[Exercise brief]
Copy out the lines from the one containing "I will coord(93,227)." through the one containing "(x=1054, y=163)", requests included, and add 138 to every coordinate in their answers.

--

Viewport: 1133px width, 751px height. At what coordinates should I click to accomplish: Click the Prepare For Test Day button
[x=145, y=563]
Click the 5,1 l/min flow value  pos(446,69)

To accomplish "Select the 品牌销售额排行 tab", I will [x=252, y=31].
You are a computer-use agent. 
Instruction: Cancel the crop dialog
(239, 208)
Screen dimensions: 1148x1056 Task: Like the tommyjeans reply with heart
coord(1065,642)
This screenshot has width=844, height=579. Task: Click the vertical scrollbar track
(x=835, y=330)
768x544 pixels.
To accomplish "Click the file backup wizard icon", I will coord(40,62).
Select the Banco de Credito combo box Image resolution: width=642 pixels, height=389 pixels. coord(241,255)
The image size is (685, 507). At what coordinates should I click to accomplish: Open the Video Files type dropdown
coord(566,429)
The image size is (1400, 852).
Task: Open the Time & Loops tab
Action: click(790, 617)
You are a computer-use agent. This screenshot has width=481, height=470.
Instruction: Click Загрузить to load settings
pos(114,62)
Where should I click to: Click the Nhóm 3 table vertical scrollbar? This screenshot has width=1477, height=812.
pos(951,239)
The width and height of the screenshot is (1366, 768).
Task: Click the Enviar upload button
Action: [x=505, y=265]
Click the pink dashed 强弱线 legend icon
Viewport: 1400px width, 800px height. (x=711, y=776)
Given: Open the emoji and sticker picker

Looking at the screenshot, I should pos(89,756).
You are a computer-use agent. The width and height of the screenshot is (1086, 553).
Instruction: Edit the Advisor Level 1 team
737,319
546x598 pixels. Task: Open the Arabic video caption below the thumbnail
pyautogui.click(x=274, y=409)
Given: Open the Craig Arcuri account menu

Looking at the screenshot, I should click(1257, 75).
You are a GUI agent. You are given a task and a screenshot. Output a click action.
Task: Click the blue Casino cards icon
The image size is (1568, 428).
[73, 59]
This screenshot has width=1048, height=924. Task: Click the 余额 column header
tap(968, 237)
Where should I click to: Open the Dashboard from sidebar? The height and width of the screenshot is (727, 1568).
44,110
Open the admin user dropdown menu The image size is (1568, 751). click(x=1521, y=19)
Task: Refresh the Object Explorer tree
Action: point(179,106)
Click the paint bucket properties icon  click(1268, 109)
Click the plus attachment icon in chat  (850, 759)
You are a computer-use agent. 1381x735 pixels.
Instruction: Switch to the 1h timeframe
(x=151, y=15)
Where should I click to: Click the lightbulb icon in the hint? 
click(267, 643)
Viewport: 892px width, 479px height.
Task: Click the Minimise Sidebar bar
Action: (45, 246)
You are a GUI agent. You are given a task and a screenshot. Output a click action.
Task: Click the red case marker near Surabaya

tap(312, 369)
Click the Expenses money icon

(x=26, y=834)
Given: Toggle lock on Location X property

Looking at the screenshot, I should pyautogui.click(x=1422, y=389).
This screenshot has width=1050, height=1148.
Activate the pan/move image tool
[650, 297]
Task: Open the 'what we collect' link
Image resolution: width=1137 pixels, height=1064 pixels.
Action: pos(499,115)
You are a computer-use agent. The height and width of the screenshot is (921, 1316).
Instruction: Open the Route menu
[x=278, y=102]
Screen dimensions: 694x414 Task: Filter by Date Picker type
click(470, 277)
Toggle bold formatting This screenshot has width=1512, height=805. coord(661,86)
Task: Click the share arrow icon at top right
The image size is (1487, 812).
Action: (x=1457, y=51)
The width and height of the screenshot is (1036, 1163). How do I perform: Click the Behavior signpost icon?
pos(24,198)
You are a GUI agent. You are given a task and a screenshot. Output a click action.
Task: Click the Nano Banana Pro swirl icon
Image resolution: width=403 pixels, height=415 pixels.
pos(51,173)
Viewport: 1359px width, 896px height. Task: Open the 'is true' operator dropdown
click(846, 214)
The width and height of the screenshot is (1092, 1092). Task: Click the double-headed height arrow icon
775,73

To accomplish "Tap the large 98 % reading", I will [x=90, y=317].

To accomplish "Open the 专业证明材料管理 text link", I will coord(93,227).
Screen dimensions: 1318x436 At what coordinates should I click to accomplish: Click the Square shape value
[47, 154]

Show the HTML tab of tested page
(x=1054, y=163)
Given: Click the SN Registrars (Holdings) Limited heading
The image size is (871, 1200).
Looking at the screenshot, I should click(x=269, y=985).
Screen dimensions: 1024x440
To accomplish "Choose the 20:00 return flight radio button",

--

[Final answer]
To accomplish "Open the 专业证明材料管理 text link", I will coord(231,365).
Screen dimensions: 1318x436 At what coordinates should I click to accomplish: Click the Square shape value
[185, 292]

Show the HTML tab of tested page
(x=1192, y=301)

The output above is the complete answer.